THINGS TO DO:
**a)** Reproduce the passage of the data governance article starting at "Apr 01, 2017" and ending at "at the bench.".
**b)** Write the next part of the data governance article, picking up from where it stops.

START READING TEXT

Understanding Data Governance, Part II

Apr 01, 2017
Volume 32, Issue 4, pg 12–18

Data integrity requires a multilayered approach that runs throughout a regulated organization. Here we discuss the laboratory level.

In the first part of this series (1), I spoke about data governance at the corporate level. For the second part, I will focus on the laboratory and discuss the impact of the data governance scheme as it cascades down to the processes and systems at the bench.

Line management will be responsible for ensuring that the corporate policies and procedures as well as the requirements for an open culture are communicated down the line to the operational staff as outlined in Table II in Part I. My main focus here will be on data ownership and data stewards because the Internation Society of Pharmaceutical Engineering (ISPE) paper only has a single passing reference to data owners (2), but data ownership is mentioned in the Medicines and Healthcare Products Regulatory Agency (MHRA) and World Health Organization (WHO) data integrity guidance documents (3,4).

How do we get from data governance to data ownership? The WHO data integrity guidance (4) states in Section 4.10, “To ensure that the organization, assimilation, and analysis of data into a format or structure that facilitates evidence-based and reliable decision making, data governance should address data ownership and accountability for data process(es) and risk management of the data life cycle.”

END READING TEXT
START INFORMATION PROVIDED

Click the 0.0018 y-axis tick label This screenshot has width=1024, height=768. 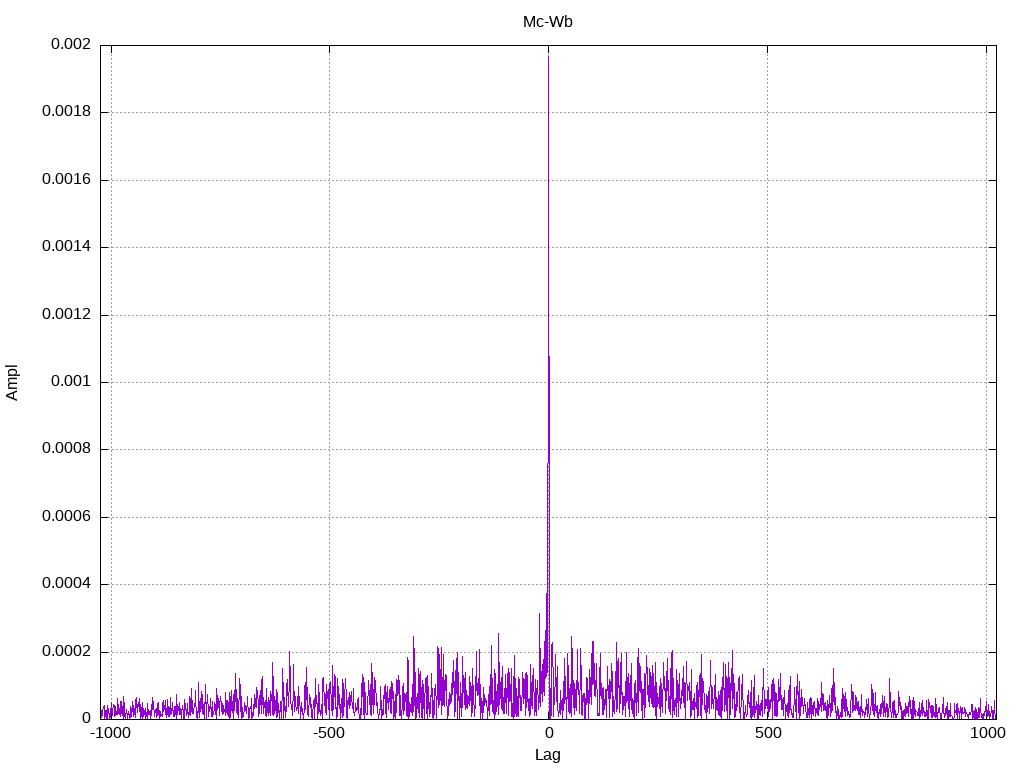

END INFORMATION PROVIDED
START INFORMATION PROVIDED

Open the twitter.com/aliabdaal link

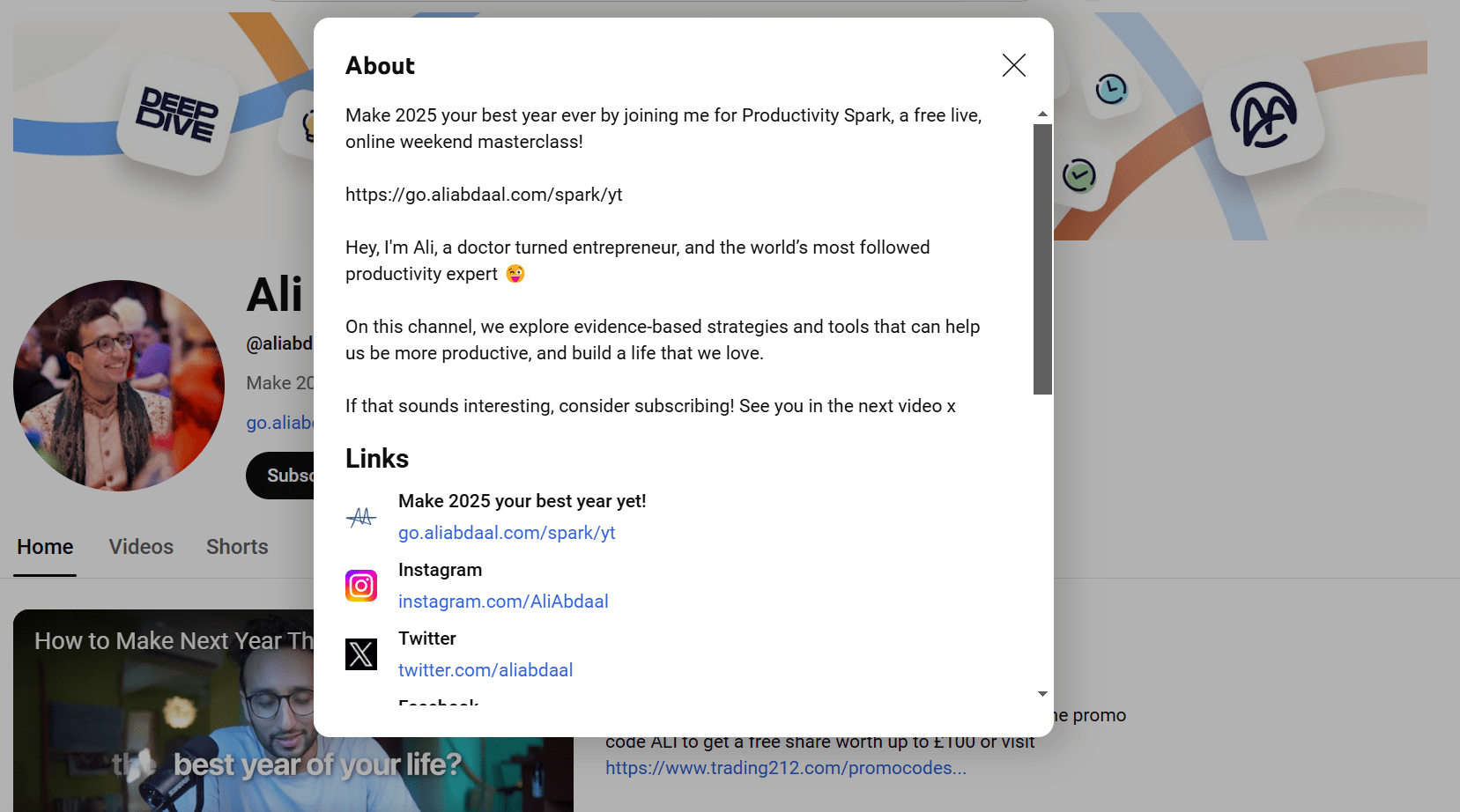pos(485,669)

END INFORMATION PROVIDED
START INFORMATION PROVIDED

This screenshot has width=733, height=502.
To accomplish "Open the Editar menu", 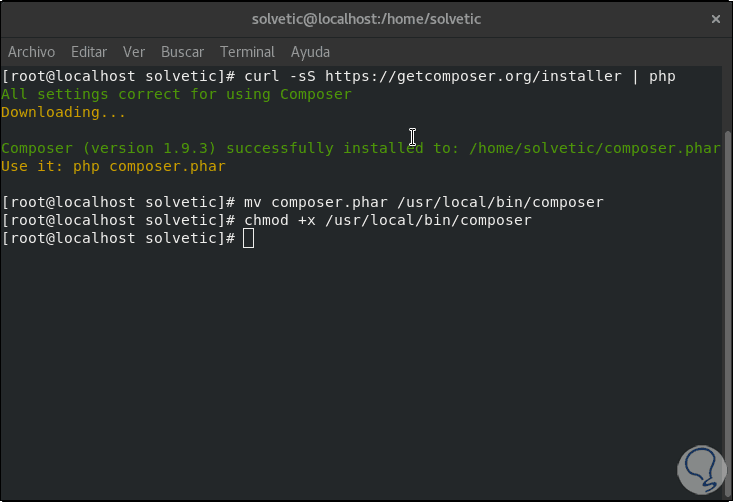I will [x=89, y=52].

END INFORMATION PROVIDED

PER-TASK ANSWERS:
**a)**
Apr 01, 2017
Volume 32, Issue 4, pg 12–18

Data integrity requires a multilayered approach that runs throughout a regulated organization. Here we discuss the laboratory level.

In the first part of this series (1), I spoke about data governance at the corporate level. For the second part, I will focus on the laboratory and discuss the impact of the data governance scheme as it cascades down to the processes and systems at the bench.

**b)**
As we can see, a part of data governance is data ownership and accountability for data processes and associated risk management in any data life cycle. Since we are dealing with spectroscopic analysis, we will focus on computerized systems that control a spectrometer. However, do not forget any manual processes in your laboratories that also need assurance of the integrity of records generated.

How do we know who are data owners, and what are their responsibilities? The guidance documents are not much help here, so let’s return to the definitions of data governance in Table I from Part I for some assistance. The nonpharmaceutical definitions listed in the right-hand column show that data governance focuses on defining the rules, roles, and responsibilities for acquisition and management of data. In my opinion, data owners should be responsible for these functions because they should know the process that is automated by the spectrometer. However, there are already two roles for a computerized system defined in Good Automated Manufacturing Practice (GAMP) 5 (5) and Annex 11 (6): the process owner and the system owner. These two roles were originally defined in GAMP 5 (5) and were simplified in Annex 11 (6) as follows:

Process owner:

  • The person ultimately responsible for the business process or processes being managed (5).
  • The person responsible for the business process (6).

System owner:

  • The person ultimately responsible for the availability, support, and maintenance of a system, and for the security of the data residing on the system (5).
  • The person responsible for the availability and maintenance of a computerized system and for the security of the data residing on that system (6).

These are the two roles that are defined in the regulations. The split in responsibilities above gives rise to the concept of process owner in the business and system owner in IT. Note that for stand-alone systems, the two sets of responsibilities are merged and the process owner is also the system owner. Hands up for those lucky individuals in this situation!

Can a Process Owner Be a Data Owner?

How should these regulatory roles fit within a data governance framework? Let’s start with the data owner. The obvious fit is for the process owner to be the data owner as well because data are generated and converted to information in the business. Therefore, we could modify the Annex 11 definition of process owner and encompass data ownership as follows: “The person responsible for the business process including the data generated, transformed, and reported by a manual process or a computerized system.”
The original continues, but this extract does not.